* **INSTRUÇÕES**
1. No texto sobre Eleonora Menicucci, qual é o valor da indenização por danos morais que ela deve pagar a Alexandre Frota?
2. Dê prosseguimento ao texto sobre Eleonora Menicucci a partir do ponto em que ele termina.

Sem descanso, Eleonora Menicucci enfrenta a treva

por Paulo Moreira Leite

Quarenta e oito horas depois de perder um primeiro recurso contra uma indenização de R$ 10 000 a ser paga ao ator pornô Alexandre Frota como indenização por danos morais, a professora Eleonora Menicucci, ministra de Políticas Públicas para Mulheres entre 2012-2016, avisou aos interessados que a luta continua. “Esse pessoal não me conhece. Vou até o fim”, disse Eleonora ao 247, no final de um ato de mulheres por Diretas no largo do Arouche, no centro de São Paulo, na tarde de domingo. Na próxima etapa, seu recurso será examinado pelo Colégio de Juízes, de São Paulo, última etapa antes da Segunda Instância. Enquanto juristas ligados ao PT se dizem convencidos de que as chances de uma vitória nesta fase são baixas, mas devem crescer na medida em que o caso ascender a outros degraus do Judiciário, Eleonora avisa: “Não importa. O que importa é lutar, sempre.”

Na cronologia de um governo que transformou o Planalto num bunker, Eleonora ocupa o lugar honroso de adversária pioneira e irredutível. Orgulha-se de ter participado da mobilização de mulheres, que foram as primeiras a ocupar as ruas para gritar “Fora, Temer!”

Desde maio de 2016 — dias depois de Dilma deixar o Planalto, quando o impeachment ainda não havia sido aprovado pelo Senado — ela trava um combate pela liberdade de expressão, cláusula pétrea de uma Constituição que diz, no artigo 5., que ” é livre a expressão da atividade intelectual, artística, científica e de comunicação, independentemente de censura ou licença”.

* **DADOS FORNECIDOS**
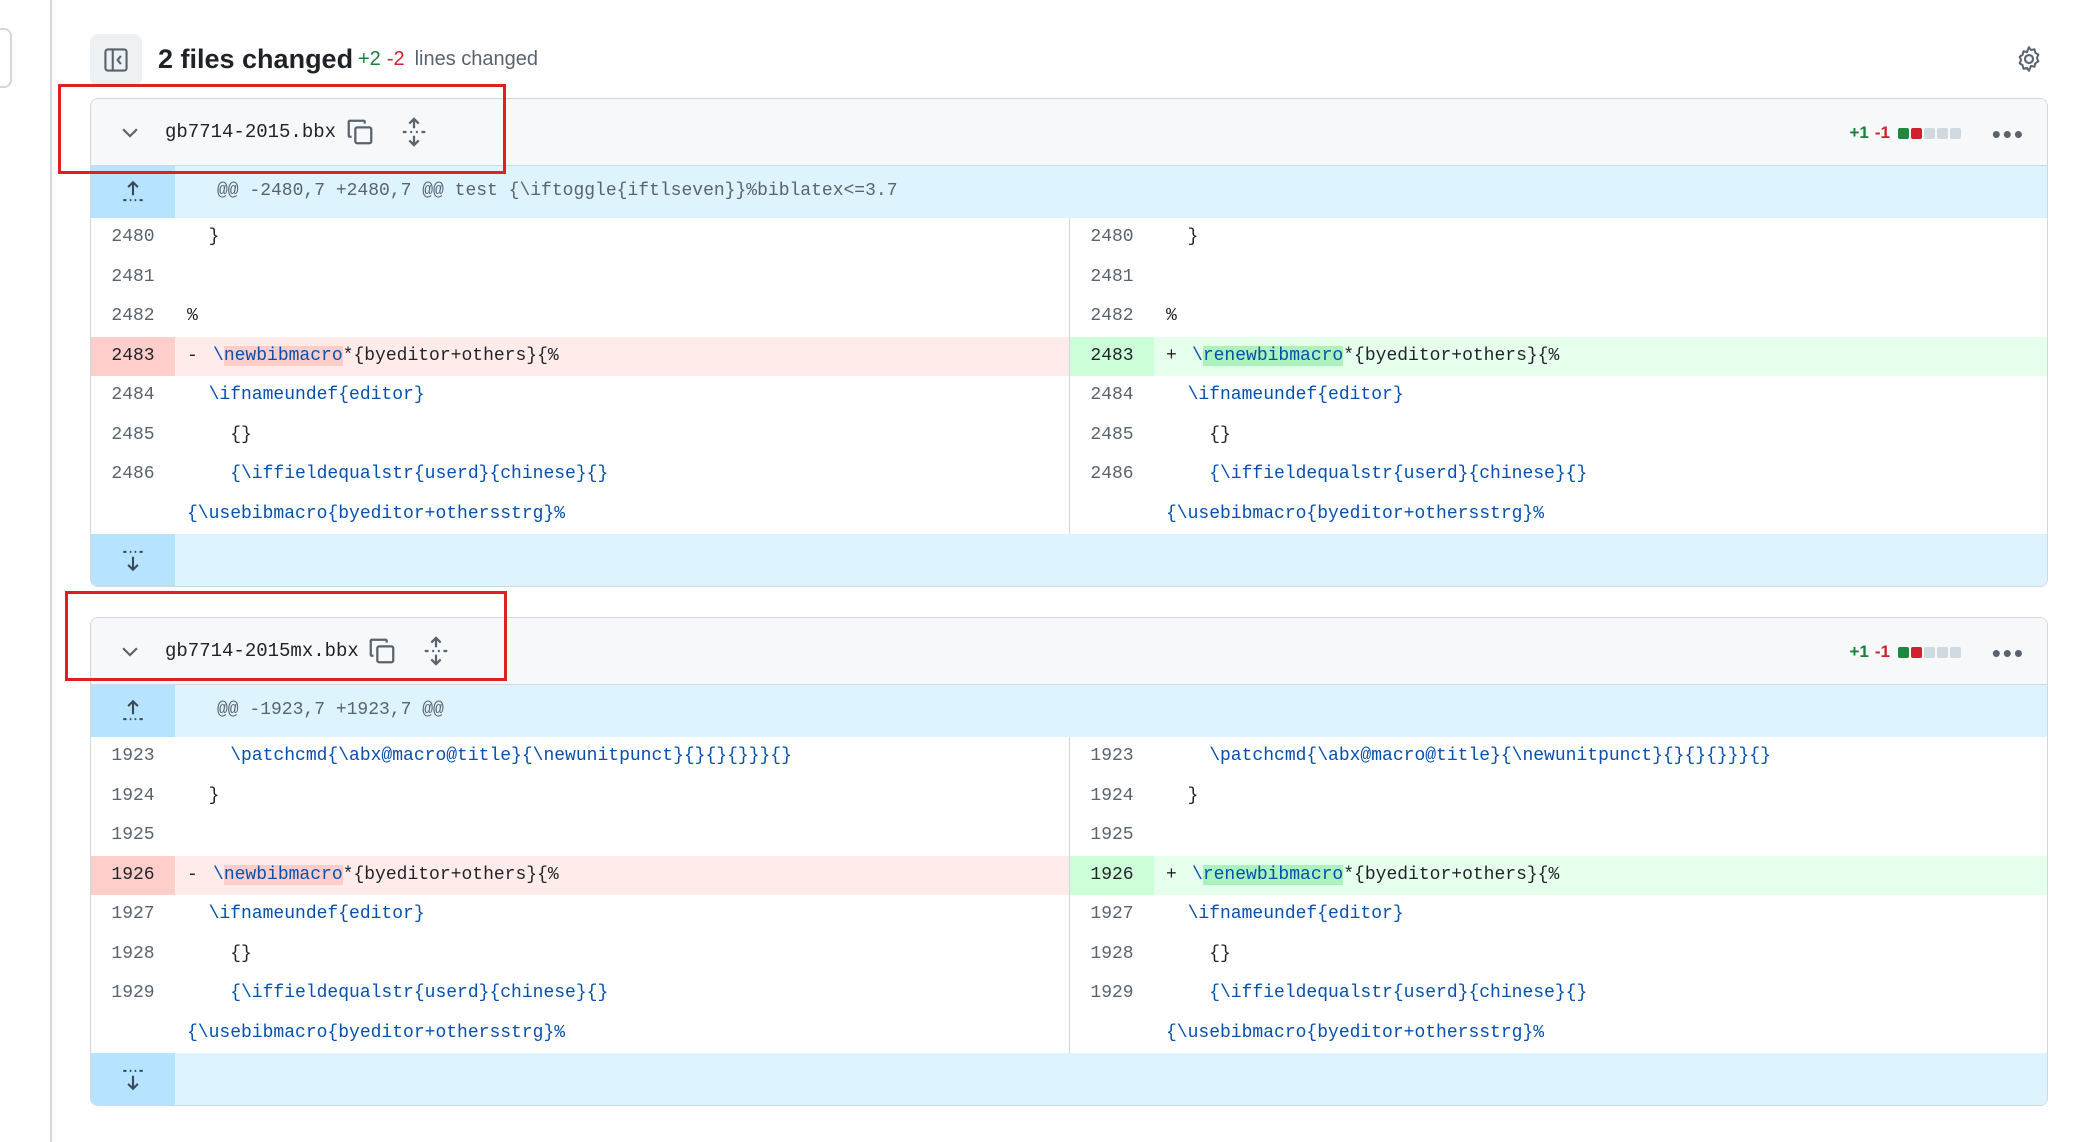  What do you see at coordinates (370, 59) in the screenshot?
I see `total-additions: +2` at bounding box center [370, 59].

* **RESULTADOS**
1. R$ 10 000.

2.
A acusação envolve um pedido de indenização por danos morais e sua causa é conhecida. Diante da presença de Alexandre Frota numa audiência com o ministro da Educação  Mendonça Filha, Eleonora traduziu o espanto de boa parte do país numa frase memorável à colunista Monica Bergamo: “Receber esse senhor, que não só já assumiu ter estuprado, mas também faz apologia do estupro, me passa uma credencial péssima de quem está dirigindo a educação.”

A honra ajuda a entender porque  Eleonora se recusa a pagar um único centavo a Alexandre Frota, como se devesse um pedido de desculpas em função de uma acusação baseada num depoimento do ator pornô num programa de auditório da Band, em 2005. Numa das etapas intermediárias da ação, um juiz de conciliação sugeriu que ela se livrasse de um processo judicial, com um aperto de mão e um pedido de desculpas. Recusou. Eleonora também ignorou a promessa de que um eventual acordo ficaria em segredo, como sempre ocorre nessas situações. “O que eu faria com minha consciência?,” pergunta na conversa com o 247.

Em sua ação, na qual tentava arrematar uma bolada de R$ 35 000, 3,5 vezes maior do que a fixada em primeira instância,  Frota apresenta argumentos risíveis. Alega ter sofrido “notório o abalo pessoal e moral,” por ter sido ” vilipendiado em seu patrimônio mais sagrado, o moral”.

Para entender o que ele quer dizer, todo mundo pode refrescar a memória de um dos mais deprimentes espetáculos da história da TV brasileira através do youtube. Ali se exibe o vídeo de uma entrevista de Frota ao apresentador Rafinha, que coloca em termos mais realistas o  possível “abalo pessoal e moral” de quem foi “vilipendiado” em seu “patrimônio mais sagrado” pela reação de Eleonora.

Num momento, Frota  olha para apresentador Rafinha, depois encara a câmara e diz, em tom de confissão: “Cara: eu comi uma mãe de santo.” Em outra passagem, quando Frota diz que “tava carregado”,  Rafinha tenta esclarecer:   “carregado nos testículos?” Seguindo em sua narrativa Frota descreve: “eu botei o boneco para fora.” Um pouco depois: “fui mandando.” Outro momento inesquecível ocorre quando xinga: “Ô mãe! Ô Filha da puta!”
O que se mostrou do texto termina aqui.